San Francisco's Planning Department began a phased rollout in March 2026 of an automated image-deduplication system covering more than 340,000 digitised property records stored in its Accela permitting database. The system flags duplicate or near-identical photographs attached to building permits, conditional use applications, and variance filings — records that, left unchecked, consume server capacity, slow public records searches, and create confusion during zoning appeals.
The timing matters. City Hall is under pressure to cut administrative costs after the Board of Supervisors approved a fiscal year 2026–27 budget that required every department to identify at least 8 percent in operational savings. For the Planning Department, which maintains one of the largest digitised parcel-record archives west of the Mississippi, duplicate imagery has long been a low-visibility but real drain on storage contracts with the city's cloud vendor. The department manages records covering neighbourhoods from the Bayview–Hunters Point waterfront to the Sunset District's endless rows of Edwardian flats.
The program, internally called Clean Record SF, is being piloted alongside a separate initiative run by the San Francisco Digital Services office on Polk Street, which is simultaneously overhauling how residents upload documents through the city's 311 portal. Together, the two efforts represent the most systematic attempt the city has made to address data redundancy in municipal imaging since 2019, when a previous cloud migration left an estimated backlog of duplicated files across multiple departments.
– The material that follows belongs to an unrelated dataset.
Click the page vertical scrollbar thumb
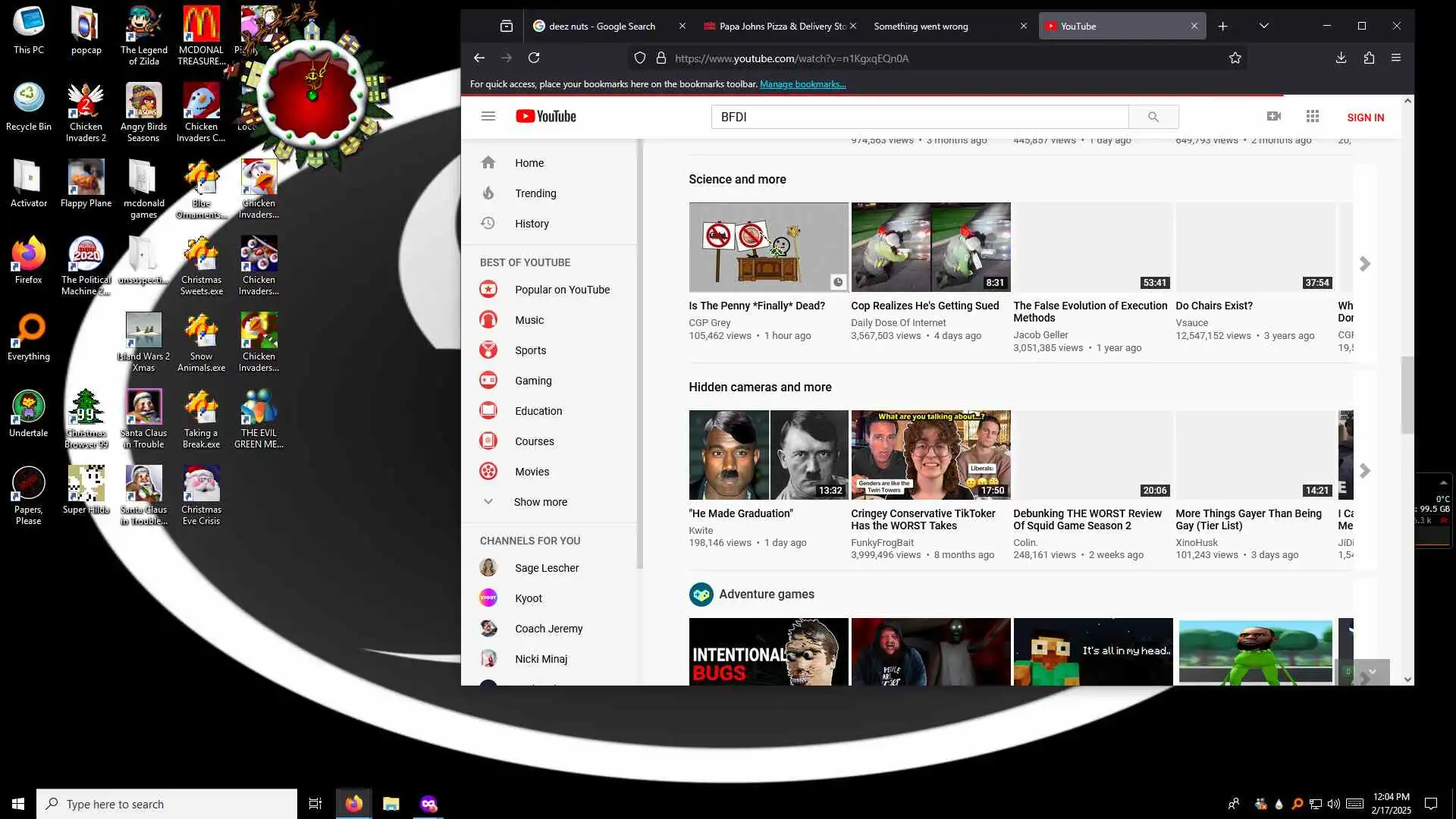point(1407,394)
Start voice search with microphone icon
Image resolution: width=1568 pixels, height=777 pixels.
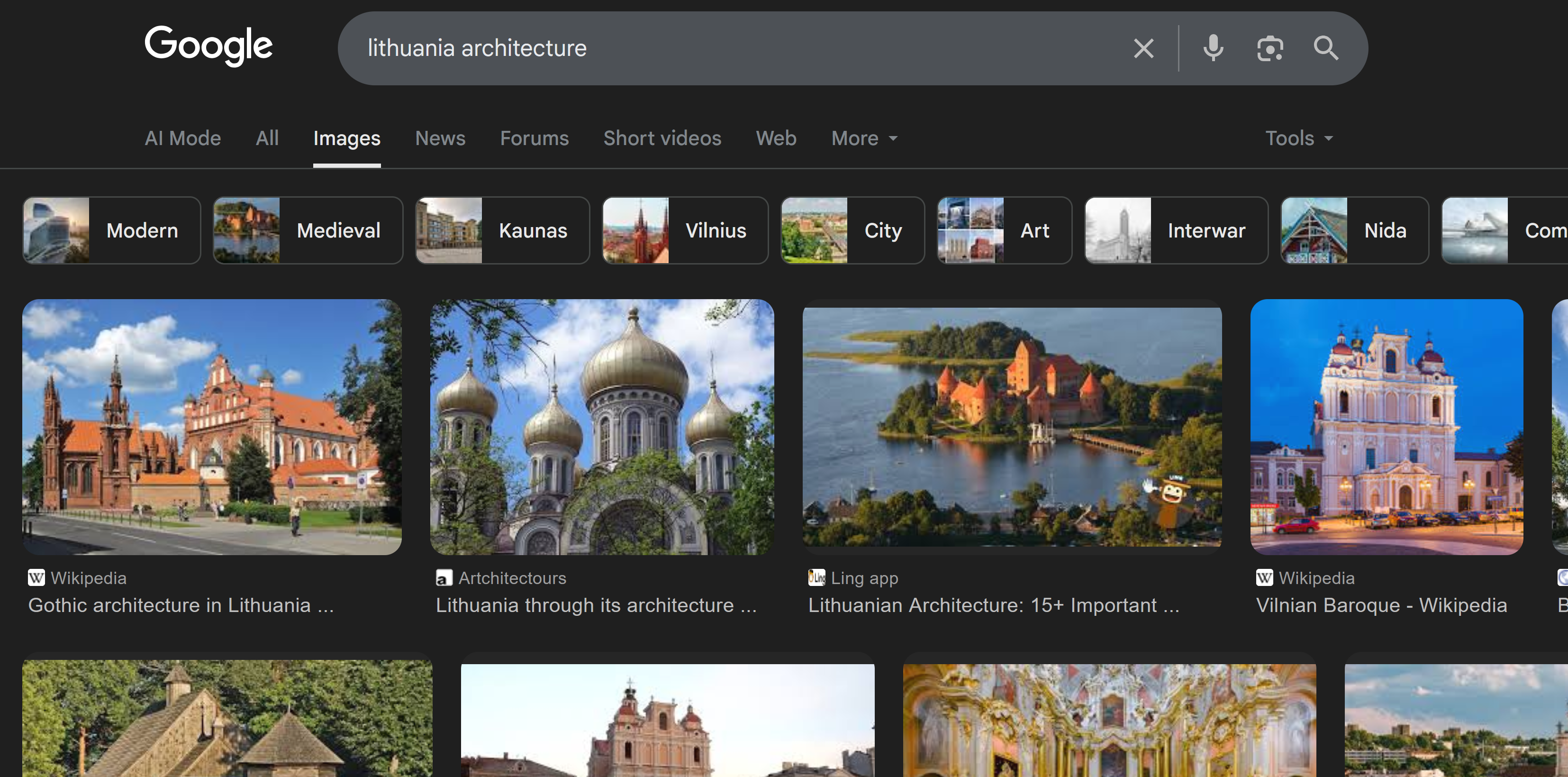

How San Francisco Stacks Up Against London and Tokyo
London's equivalent effort, housed inside the Greater London Authority's data directorate, has taken a different approach. Rather than automating deduplication at the point of ingestion, GLA contracted with a third-party vendor in 2024 to run periodic batch-cleaning passes on its planning portal — a reactive model that critics inside City Hall there have described in public council testimony as slower and more expensive per-record than the preventive approach San Francisco is piloting. Tokyo's metropolitan government, managing a property record system that covers more than 9 million parcels across 23 special wards, relies on a hash-matching algorithm embedded in its 2022-era digitisation platform, which catches exact duplicates but struggles with near-duplicates — slightly cropped or recompressed versions of the same image.
San Francisco's system uses perceptual hashing combined with a convolutional neural network layer, according to a March 2026 Planning Department staff report presented to the Historic Preservation Commission. That combination lets it catch images that are visually identical even when file metadata differs — a common problem when applicants resubmit permits after minor corrections. The department has not yet published outcome data for the first quarter of the rollout, but the staff report projected that the system would flag roughly 14 percent of all newly submitted images as potential duplicates during the pilot phase through June 30.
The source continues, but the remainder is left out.